Chancellor Thompson took the lead in expressing doubt that his school should ensure that Black people in Northern Virginia attend a college in Fairfax. Thompson’s letters to HEW investigator Eloise Severinson revealed his narrow definition of the “community” GMC was to serve. On the topic of Black undergraduate recruitment, Severinson pushed Thompson to take “immediate” steps to transform the campus. Thompson responded with evasive answers citing, for example, that the college's mission was simply to "develop into a strong regional university" and its applicant pool naturally came from surrounding “white…high income” areas.[1]

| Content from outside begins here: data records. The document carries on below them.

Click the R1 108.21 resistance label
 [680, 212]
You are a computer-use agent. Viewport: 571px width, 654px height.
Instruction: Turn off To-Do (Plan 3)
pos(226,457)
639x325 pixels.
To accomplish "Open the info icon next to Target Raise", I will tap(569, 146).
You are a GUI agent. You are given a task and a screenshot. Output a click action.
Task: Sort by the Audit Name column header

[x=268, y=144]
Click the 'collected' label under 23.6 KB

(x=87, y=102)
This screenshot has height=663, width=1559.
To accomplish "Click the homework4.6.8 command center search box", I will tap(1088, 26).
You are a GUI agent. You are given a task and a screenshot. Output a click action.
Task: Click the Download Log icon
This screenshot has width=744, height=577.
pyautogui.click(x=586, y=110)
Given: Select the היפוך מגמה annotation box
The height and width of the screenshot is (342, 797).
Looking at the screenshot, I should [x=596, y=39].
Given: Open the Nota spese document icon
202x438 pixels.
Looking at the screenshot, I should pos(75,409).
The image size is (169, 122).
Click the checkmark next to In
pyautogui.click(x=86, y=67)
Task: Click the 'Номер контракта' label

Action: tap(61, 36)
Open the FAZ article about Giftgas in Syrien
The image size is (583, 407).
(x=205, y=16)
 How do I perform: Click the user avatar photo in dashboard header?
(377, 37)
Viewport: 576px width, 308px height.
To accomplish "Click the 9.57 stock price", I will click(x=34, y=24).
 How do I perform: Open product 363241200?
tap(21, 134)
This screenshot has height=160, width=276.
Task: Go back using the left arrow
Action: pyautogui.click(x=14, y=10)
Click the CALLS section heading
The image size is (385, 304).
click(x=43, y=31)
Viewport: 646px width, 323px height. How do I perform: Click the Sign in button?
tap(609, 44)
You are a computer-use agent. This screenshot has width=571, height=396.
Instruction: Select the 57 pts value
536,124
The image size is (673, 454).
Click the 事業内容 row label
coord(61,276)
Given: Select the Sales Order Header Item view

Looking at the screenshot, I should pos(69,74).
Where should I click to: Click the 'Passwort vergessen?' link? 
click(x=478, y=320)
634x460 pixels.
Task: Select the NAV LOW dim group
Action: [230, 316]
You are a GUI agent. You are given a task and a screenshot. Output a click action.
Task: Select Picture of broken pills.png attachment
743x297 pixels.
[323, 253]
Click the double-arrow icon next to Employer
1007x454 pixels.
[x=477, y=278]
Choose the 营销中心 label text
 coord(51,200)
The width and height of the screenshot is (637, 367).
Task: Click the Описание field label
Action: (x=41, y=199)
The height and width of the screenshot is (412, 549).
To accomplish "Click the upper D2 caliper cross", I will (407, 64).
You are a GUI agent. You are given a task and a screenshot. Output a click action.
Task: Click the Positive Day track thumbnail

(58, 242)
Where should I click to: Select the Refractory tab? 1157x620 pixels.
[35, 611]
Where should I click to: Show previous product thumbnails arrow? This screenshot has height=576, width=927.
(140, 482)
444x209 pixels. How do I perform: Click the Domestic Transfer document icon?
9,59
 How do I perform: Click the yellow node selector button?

Moreover, Thompson believed that creating a “strong” university did not entail "educat[ing] for racial or other identifiable groups" or supporting “remedial” programs like Upward Bound, which “sap[ped] resources of the College.”[2] After the George Mason College’s Campus Ministry Association contacted Thompson in February 1971 with a request to discuss "racial inclusion at GMC,” he responded saying that “there seems to be a great deal of confusion throughout Northern Virginia and among many groups as to the primary mission of the college and the manner in which it must set its priorities in order to make its contribution.” He similarly stated that the FCHR “misunderstand the role of an educational institution" which was not to "proselite[sic], at public expense, any particular segment of the population." Thompson's 12-page response to allegations of racism at GMC focused on explaining the "purpose of George Mason College." Thompson summed up GMC's efforts at racial inclusion by stating that "every effort is made to follow the [1964 Civil Rights] Act within the educational mission of the College.”[3]
The second way school administrators dismissed reports of racism at the college was to attack such findings as unsubstantiated. This strategy was used against internal and external critics. When in 1969 William H. McFarlane, the Humanities Department Chairman, called for “positive steps to overcome the obvious deficiency” in recruiting Black students, Director of Admissions Louis Aebischer derided McFarlane for expressing “alarming" claims and lodging “irresponsible” protests. Aebischer offered a rebuttal, as well. GMC had “doubled” the number of Black students admitted to the college, he announced, up from two to five in 1969.[4]
Aebischer's statistics did not impress the Fairfax Council on Human Relations. On January 12, 1971, it released a report criticizing George Mason College for its “systematic exclusion of black persons,” both as faculty and students.[5] Upon receiving an advanced copy of this rebuke, Chancellor Thompson quickly wrote to the Advisory Committee requesting advice. Thompson hoped to “defer any comments” until “we have had an opportunity to discuss our strategy.”[6]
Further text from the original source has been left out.